Third, the public datasets did not provide sufficient patient level, community level, or hospital structural covariates to adjust for case mix, socioeconomic status, teaching status, ownership, system affiliation, payer mix, local post-acute care access, or neighborhood deprivation. Prior HCAHPS studies have shown that survey mode, patient mix, response rates, and hospital size can influence HCAHPS results [20,21]. Fourth, Leapfrog participation and reporting may introduce selection bias, and Leapfrog grades may not align perfectly with other hospital quality rating systems [1214]. In addition, although state-level HCAHPS variation was described, the multivariable model did not include state fixed effects; residual geographic confounding may remain. Fifth, the decision to dichotomize Leapfrog Grade A versus all other grades improves interpretability but loses ordinal information. The full grade distribution was therefore reported, and future analyses could consider ordinal or multinomial models if model assumptions and sample sizes are adequate.
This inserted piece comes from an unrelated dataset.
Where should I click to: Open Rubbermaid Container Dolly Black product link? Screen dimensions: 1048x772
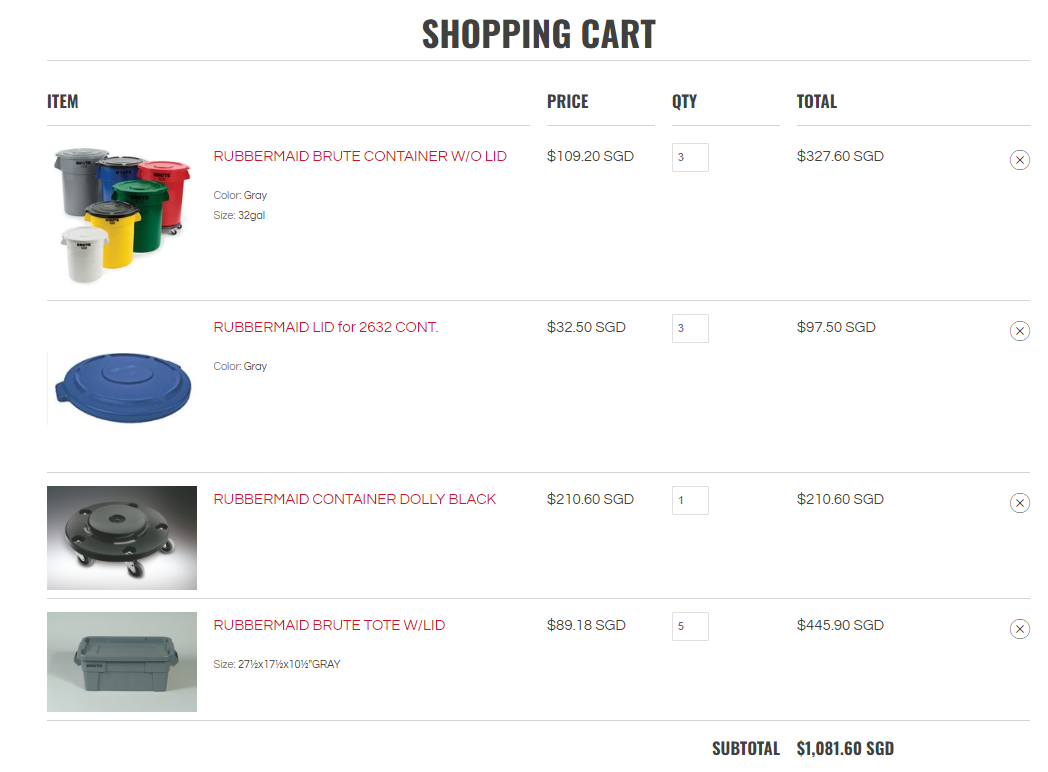[x=355, y=499]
Sixth, HCAHPS domains are highly correlated, which can make multivariable coefficients sensitive to collinearity and suppressor effects. This is particularly relevant to the inverse doctor communication association. Finally, HCAHPS scores reflect patient reported experience, not direct measures of morbidity, mortality, adverse events, or clinical process adherence. Patient experience is an important component of quality, but it should be interpreted as complementary to, rather than interchangeable with, technical quality and safety measures.

Conclusions

In this national hospital level analysis, higher Leapfrog safety grades were generally associated with higher patient reported experience scores. In adjusted models, nurse communication and hospital recommendation were the most clinically interpretable HCAHPS domains associated with Leapfrog Grade A status. The inverse conditional association observed for doctor communication should be interpreted cautiously and should not be understood as evidence that physician communication is not important for patient safety. These findings support patient experience as a meaningful but imperfect complement to hospital safety metrics and underscore the need for a comprehensive dataset with benchmarks that rigorously captures both patient safety and satisfaction simultaneously.